Серафимов покачал головой:
– Еще один свистун. Гляньте.
– Я не насчет книжек сомневаюсь, Самойлов. Что не выходила совсем. Рассказывают – соседи? – уточнил Зайцев. В вопросе содержался ответ.
– Я им скорее верю, – возразил Самойлов. – Пока не получил повода убедиться в обратном.
– А ты всегда знаешь, брешет свидетель или нет, – тут же поддел Серафимов. Самойлов перехватил вопросительный взгляд Зайцева. Ответил как бы нехотя:
– Со временем, Сима, на это чуйка вырабатывается.
– Или не видели они, как она входила-выходила, – думал вслух Крачкин. – У дам бывают секреты.
Самойлов ухмыльнулся. Запустил пальцы в бакенбарду. Козырь в рукаве, понял Зайцев.
– Соседи – и не видели?! – почти в один голос набросились на него остальные. – Крачкин? В коммуналке?! Да там перднуть нельзя, чтоб соседи не узнали.
Самойлов подождал, пока все смолкнут.
– Верю я соседям. Не увидел я у нее среди барахла тряпок подходящих. Все какие-то платья с хвостами. Такое сейчас никто не носит.

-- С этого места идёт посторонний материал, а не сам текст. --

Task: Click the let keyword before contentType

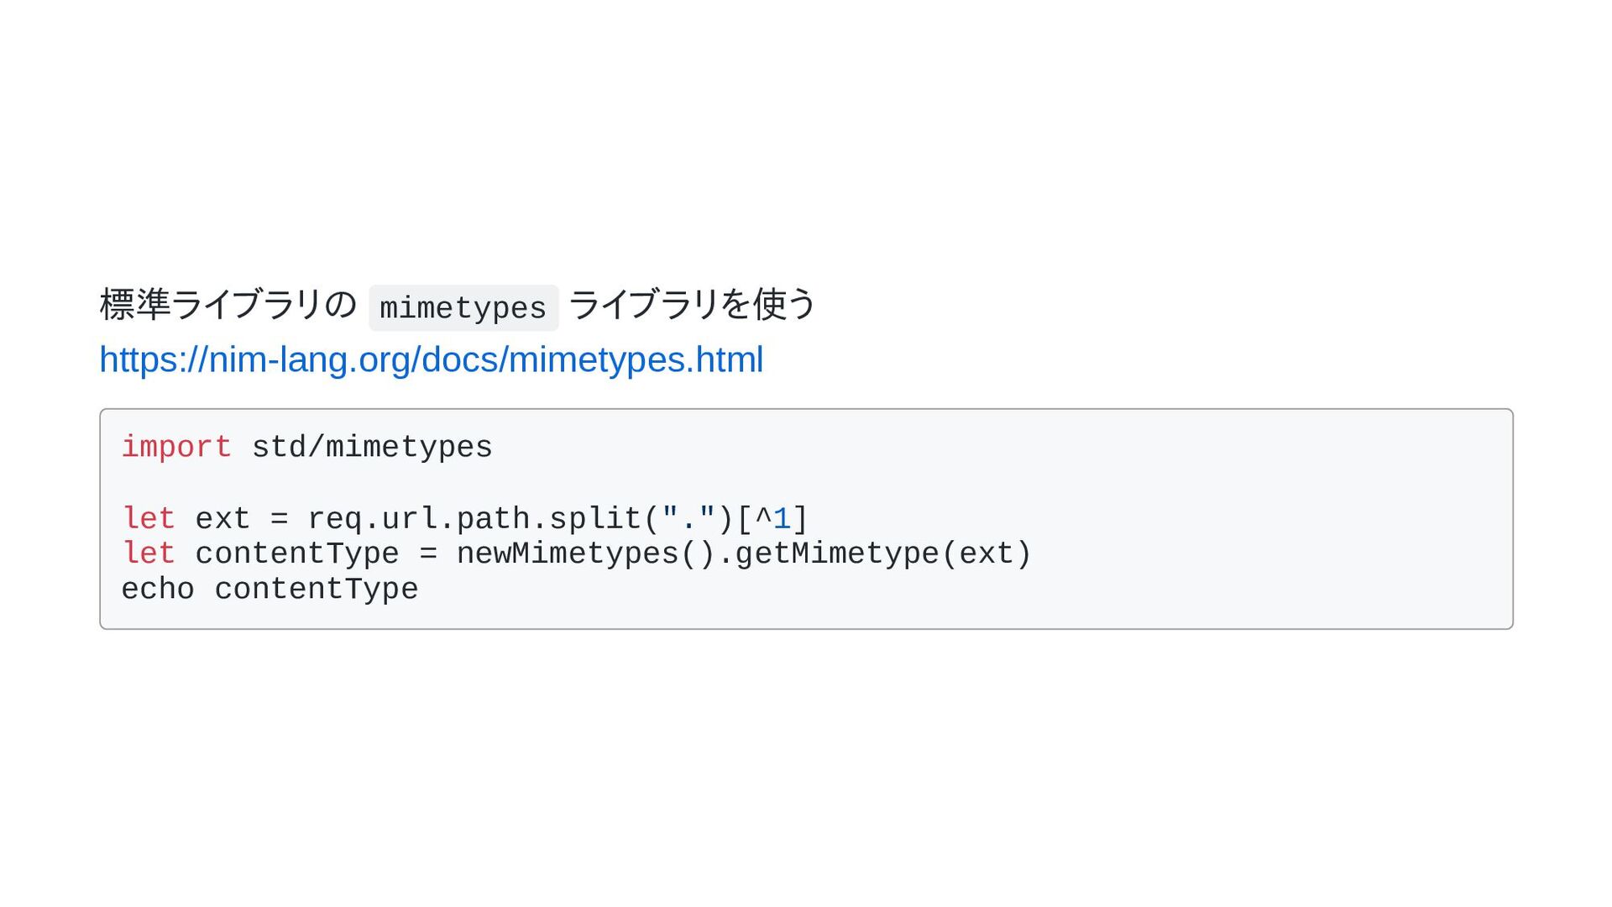Action: point(149,554)
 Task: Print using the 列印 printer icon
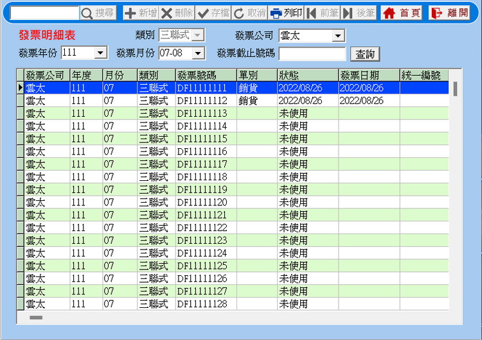[x=276, y=13]
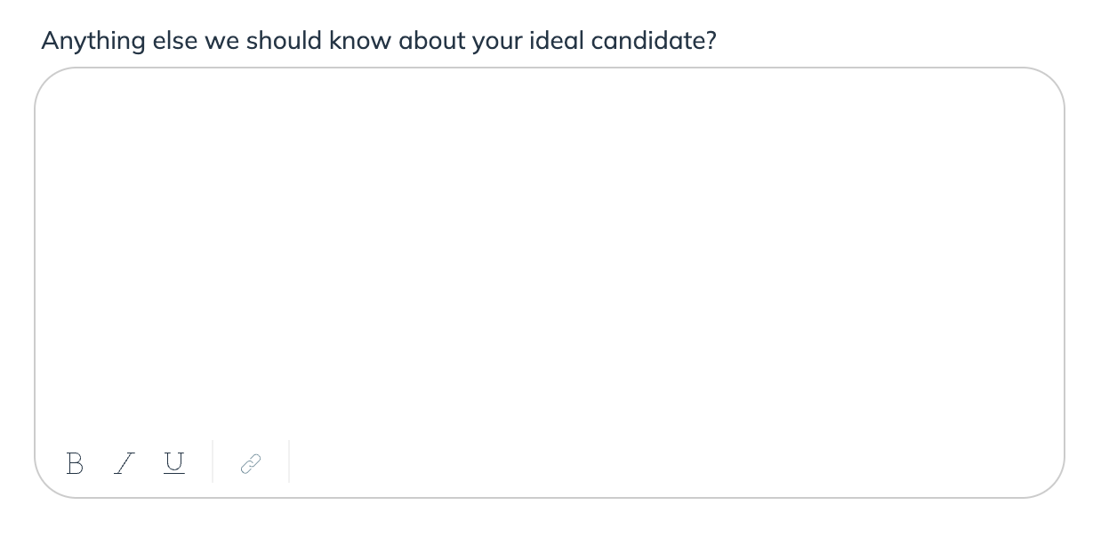The width and height of the screenshot is (1101, 537).
Task: Focus the large rich text box
Action: (x=550, y=258)

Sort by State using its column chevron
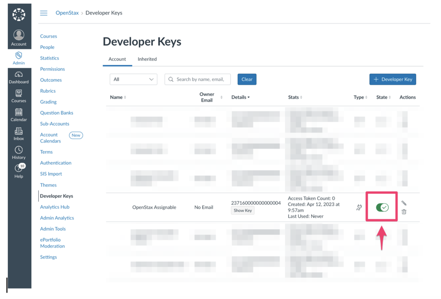(x=390, y=97)
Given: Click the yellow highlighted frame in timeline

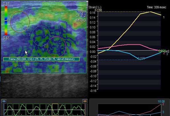Looking at the screenshot, I should tap(55, 110).
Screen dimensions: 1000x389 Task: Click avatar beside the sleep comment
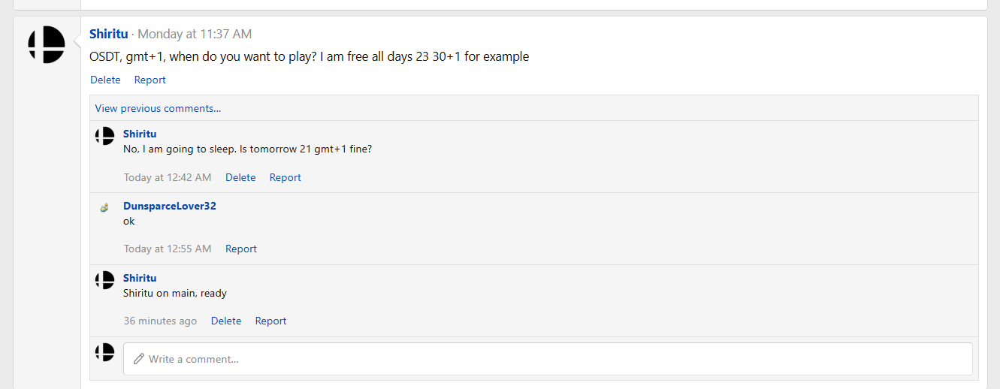pos(104,136)
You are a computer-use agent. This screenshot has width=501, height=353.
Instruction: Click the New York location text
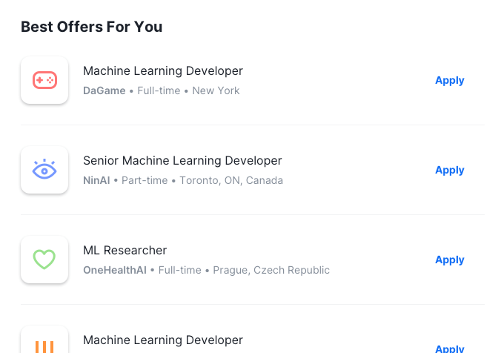[216, 90]
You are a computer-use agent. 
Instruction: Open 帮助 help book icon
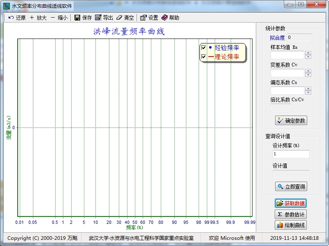click(x=165, y=18)

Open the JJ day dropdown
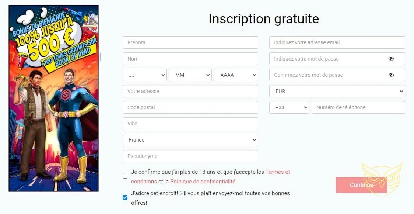144,75
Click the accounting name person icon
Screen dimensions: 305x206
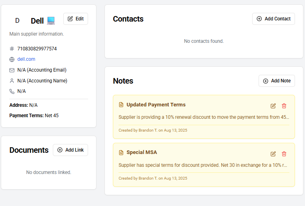(12, 81)
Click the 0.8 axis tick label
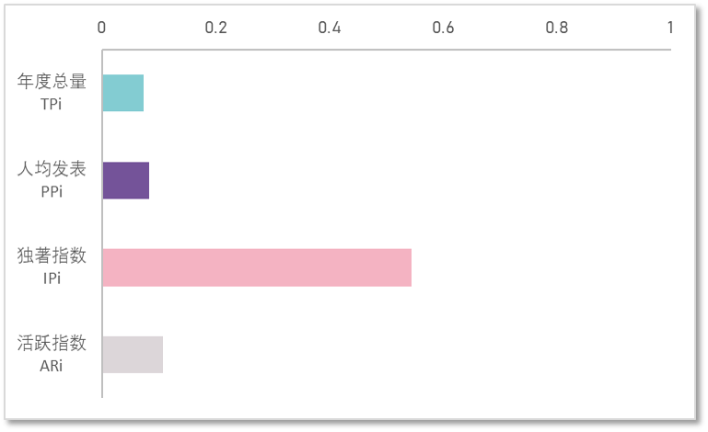Screen dimensions: 708x432 (x=557, y=28)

– Ух ты, Самойлов, – искренне восхитился Зайцев. – Вот это – действительно факт! Жирный, увесистый.
Самойлов надменно кивнул – мол, еще бы. Но Зайцев заметил и довольную полуулыбку.

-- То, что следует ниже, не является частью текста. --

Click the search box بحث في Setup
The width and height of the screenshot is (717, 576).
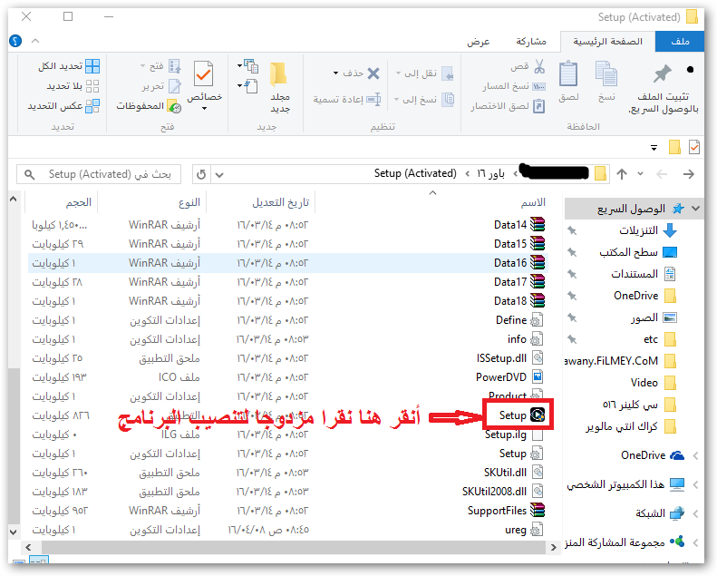click(x=100, y=174)
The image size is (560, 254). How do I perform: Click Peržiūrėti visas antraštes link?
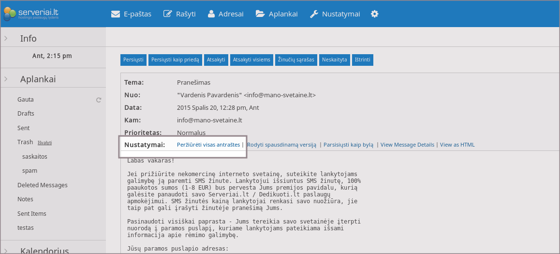tap(208, 145)
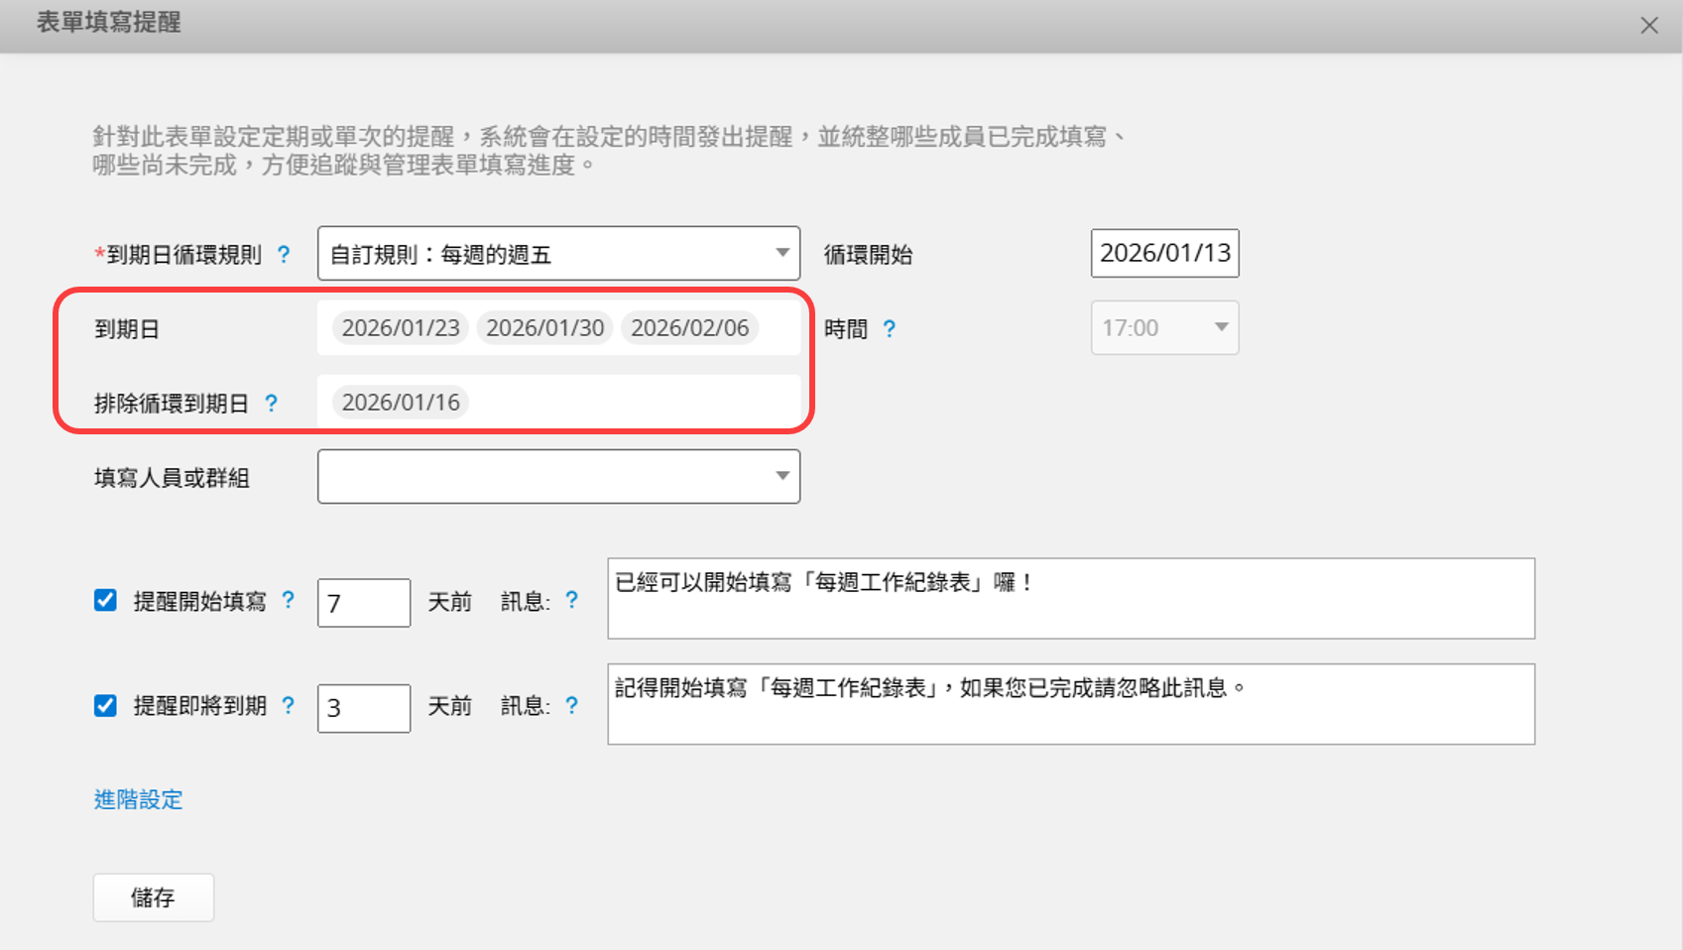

– Больно ты знаешь, что бабы носят, что нет, – так же искренне удивился Серафимов. И тут же потянул разговор за другую нить: – А я другой коленкор не пойму, честно говоря. Вся квартира в услужении одной жилички?

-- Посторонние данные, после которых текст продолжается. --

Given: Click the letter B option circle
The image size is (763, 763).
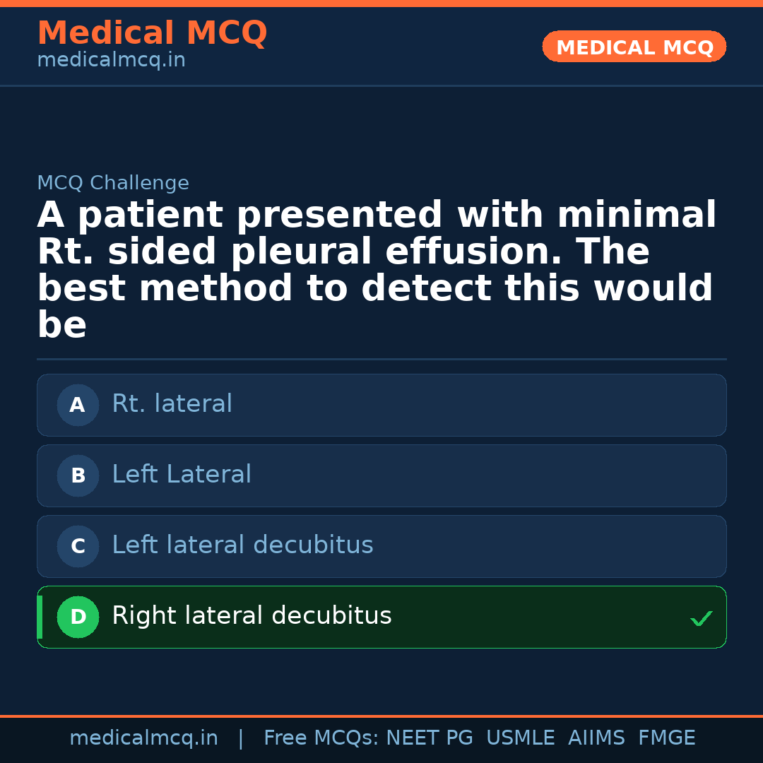Looking at the screenshot, I should [78, 475].
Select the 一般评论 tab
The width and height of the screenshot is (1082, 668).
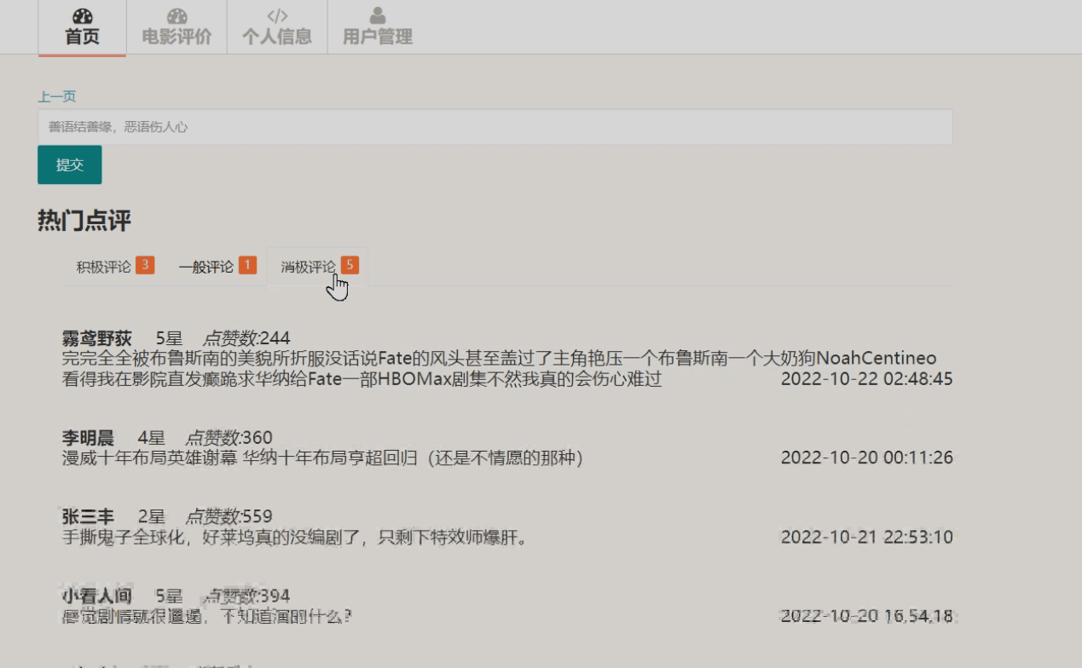click(205, 267)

– Не жилички, а артистки, – поправил Крачкин и опять вздернул локоть к носу: псть!
– В добровольном, заметь, услужении. Только они это, конечно, так не называют.
– А как?
– Помощь.
– Странное поведение. Не выходила… Ни с кем не встречалась. Даже с цацками в торгсин Синицыну эту посылала. Она что, от кого-то скрывалась? Что, если убийца ее все-таки выследил.
– Это ты в Нате Пинкертоне вычитал?
– А что?
– Актриса. Вот что. Псть.
– Ты, Крачкин, пояснее выражайся.
– Куда яснее. Мечта, дети мои, не может стоять в очереди. Толкаться на рынке – не может. Селедку покупать – не может. Ей селедка и не нужна. Она не ест вообще. Не может носить туфли сапожнику. Сидеть в парикмахерской вместе с другими гражданками и всем показывать свою завивку перманент. Ей не нужна завивка. У нее нет мозолей. Нет морщин, потому что мечта не стареет. У нее не болят зубы. А главное, дети, мечта – не стареет. …Псть!
Самойлов воспользовался запинкой:
– Зубы болят у всех. У гражданки Берг тоже.
– А у Вари Метель – нет.
Самойлов фыркнул и покачал головой. Зайцев вздохнул:
– Я понял, Крачкин… Грустно это.
– Я не понял, – воинственно поддержал своего обычного соперника Самойлова Серафимов.
– Она не хотела, чтобы ее кто-нибудь сейчас случайно увидел – и узнал. Сравнил с прежней. Из артистического самолюбия не хотела. Как там Синицына сказала: гордая. Уж она поди изучила характер повелительницы своей.